Leader to Leader, Ministry Services

Energy Stewardship

March 6, 2014 | Posted by Art Scherer

What a winter this has been! Most of the United States remains shivering into March with snow cover on 49 of the 50 states. It reminds me of the old English hymn:

In the bleak midwinter, frosty wind made moan, 

Earth stood hard as iron, water like a stone; 

Snow had fallen, snow on snow, snow on snow, 

In the bleak midwinter, long ago

But these cold months have also reminded me of the importance of the conservation and stewardship of our energy resources.
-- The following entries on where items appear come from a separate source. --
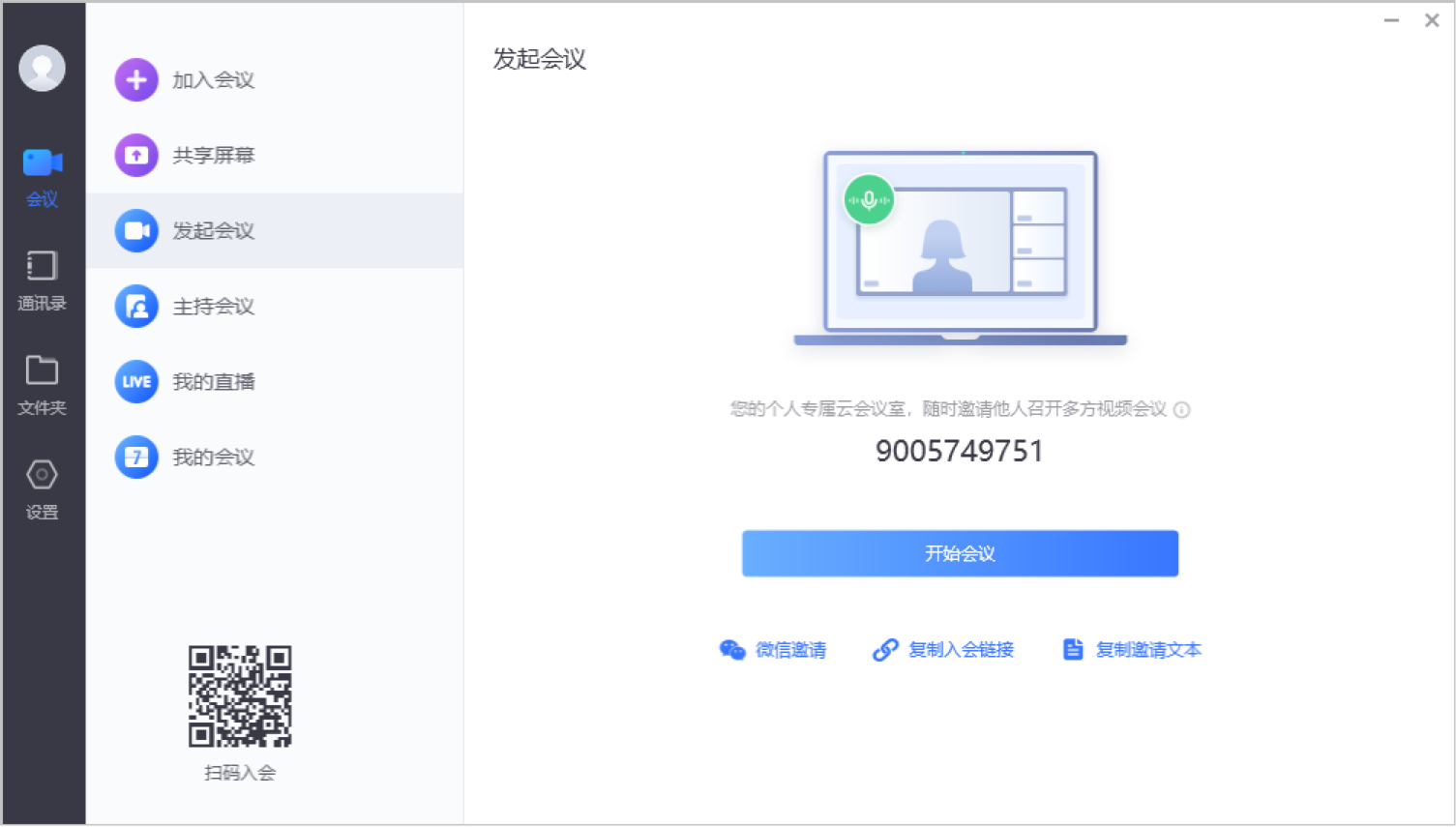Click the 扫码入会 QR code image
The height and width of the screenshot is (827, 1456).
(240, 696)
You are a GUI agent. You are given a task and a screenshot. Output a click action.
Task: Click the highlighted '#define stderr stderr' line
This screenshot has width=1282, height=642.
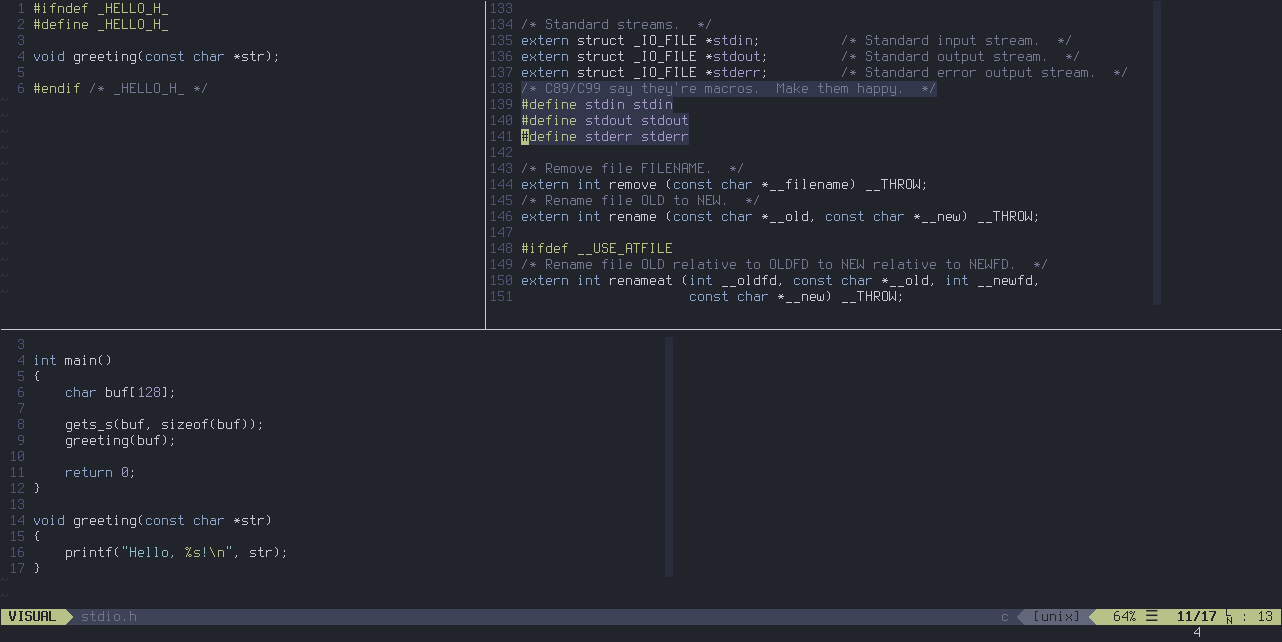[603, 136]

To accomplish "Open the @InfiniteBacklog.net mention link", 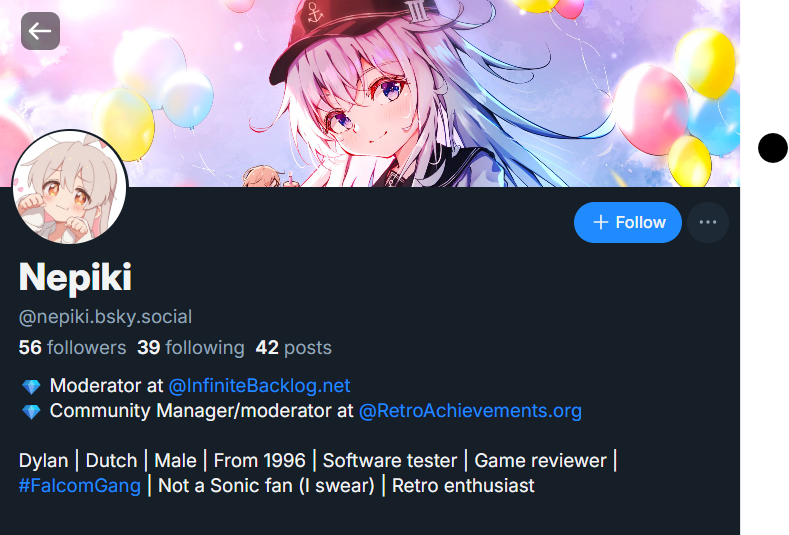I will [259, 386].
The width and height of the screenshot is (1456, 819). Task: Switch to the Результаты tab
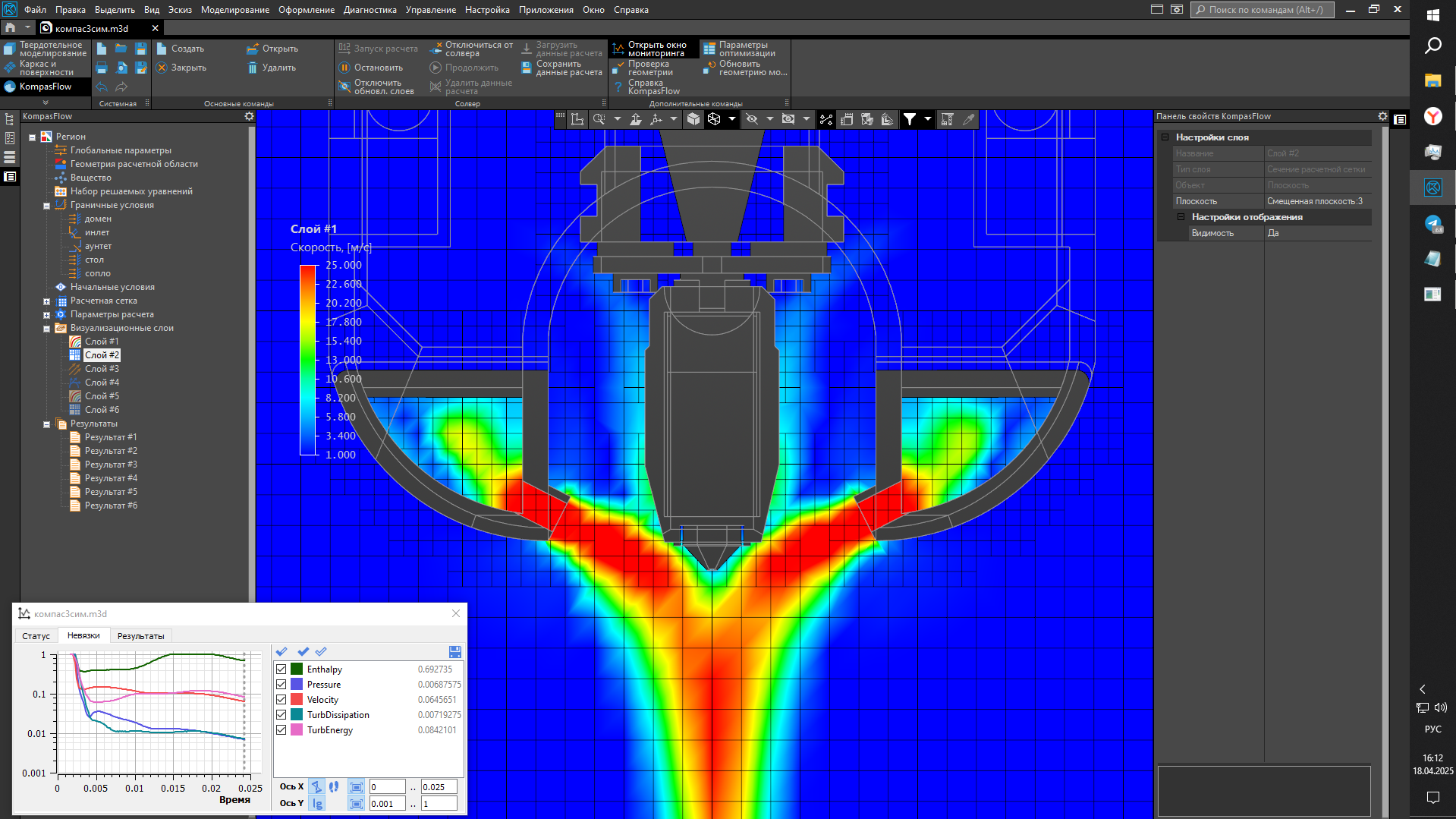pos(140,636)
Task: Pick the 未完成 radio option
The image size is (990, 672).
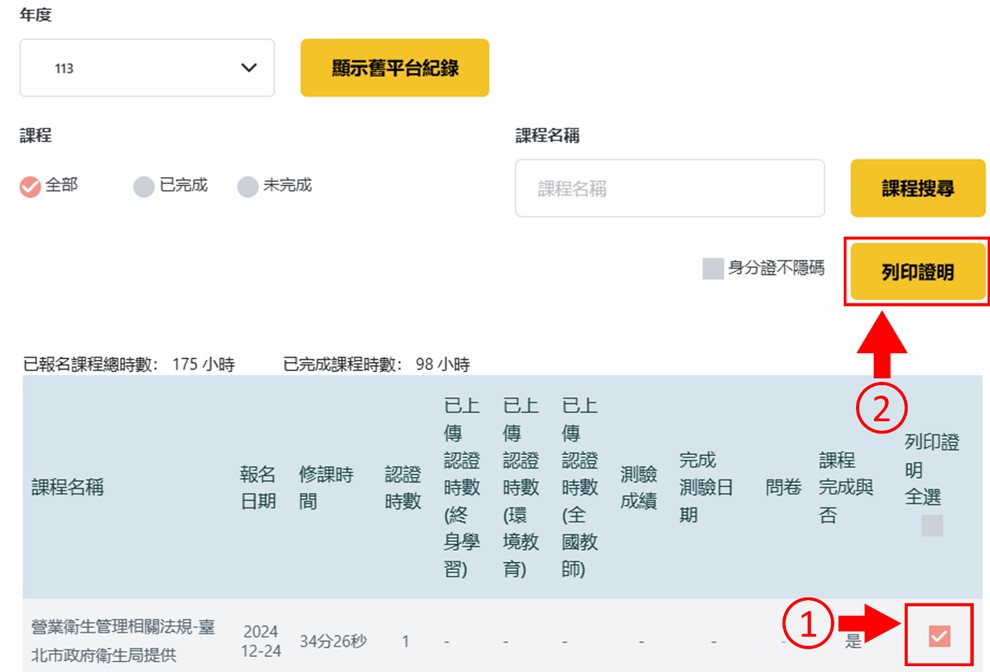Action: pos(248,186)
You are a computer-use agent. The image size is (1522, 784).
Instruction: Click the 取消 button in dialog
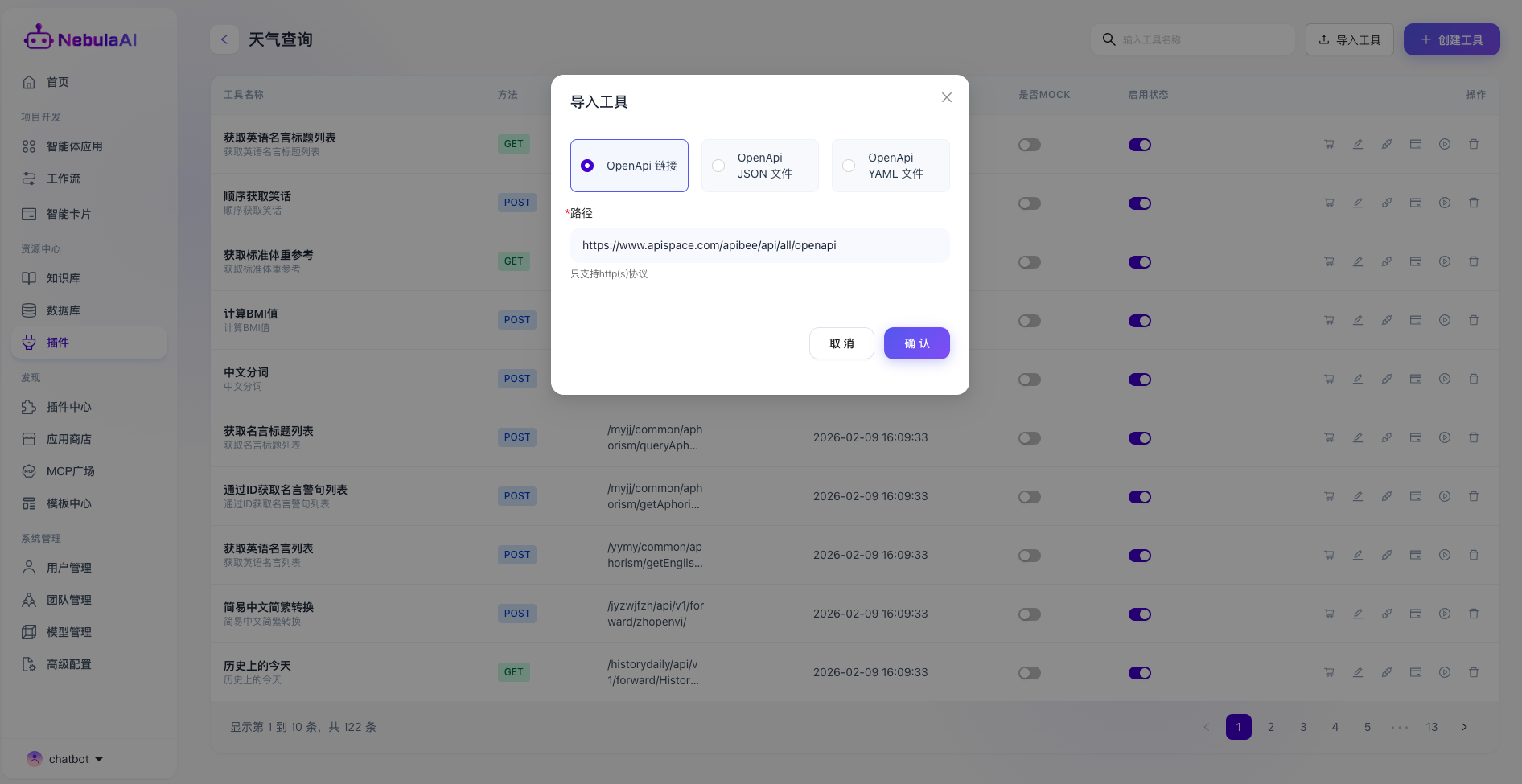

Here are some hints, adapted from “Green Faith” resources, that will not only save you some money, but will also help teach stewardship principles to your congregation:

  1. Have your congregation make a formal commitment to conserve energy as an act of christian stewardship.
      • That sounds simple, but when congregations make a commitment and publicize it, they are not only making a stewardship witness, but are also more likely to change behavior in both church and home energy practices.
  2. Choose an “Energy Steward.”
      • Without making energy somebody’s job, conservation slips through the cracks. Most congregations have someone who loves finding new ways to save some money without hurting the congregation’s ministry.
      • The Steward should establish a baseline for energy use, monitor monthly use in relation to the baseline, report on conservation measures to the governing body and work with the pastor to oversee energy education that emphasizes the spiritual principles of conservation, not just the financial savings.
  3. Establish a baseline and a target for energy use.
      • Without a baseline, you won’t know if you’ve saved energy.
      • Gather your past two years’ energy bills.
      • Compare the monthly energy usage figures (not cost) to previous periods.
      • Set goals for quarterly and annual energy use, mindful that seasonal variation from year to year is inevitable.
      • Aim for a 10% reduction in relation to the baseline during your first year.
  4. Identify energy conservation measures.
      • Your local utility company can often provide an energy audit.
  5. Evaluate results, praise, publicize and take the next steps.
      • Have your Energy Steward monitor and report on financial and environmental impact. Remember, you’re educating about good stewardship and the link between energy, the environment, financial responsibility and our calling to be faithful stewards of the gifts God has given us.
      • Publicize your success; praise your leaders! Write a news release for your newsletter and local paper stating that your church is a leader in energy conservation stressing that your church believes care for the earth is a Christian value, a response to the generous blessings God has given and his call to be stewards of this world and its environment.

For more help on environmental stewardship, see the “Green Faith” web page.

Another resource for energy stewardship is the Environmental Protection Agency. It offers a host of resources for congregations under a program called Energy Star for Congregations. Most congregations can cut energy costs by up to 30% by investing strategically in efficient equipment, facility upgrades and maintenance. Materials provided by the EPA are especially helpful for congregations entering a building or remodeling program, but excellent resources are also available to help educate your members in proper stewardship of energy in their own homes.

Art Scherer
Art Scherer is President Emeritus of the Southeastern District, LCMS, and a consultant in stewardship and capital funding for LCEF. Dr. Scherer is developer of LCEF’s popular Consecrated Stewards series and author of the Living as Children of a Generous God Bible studies.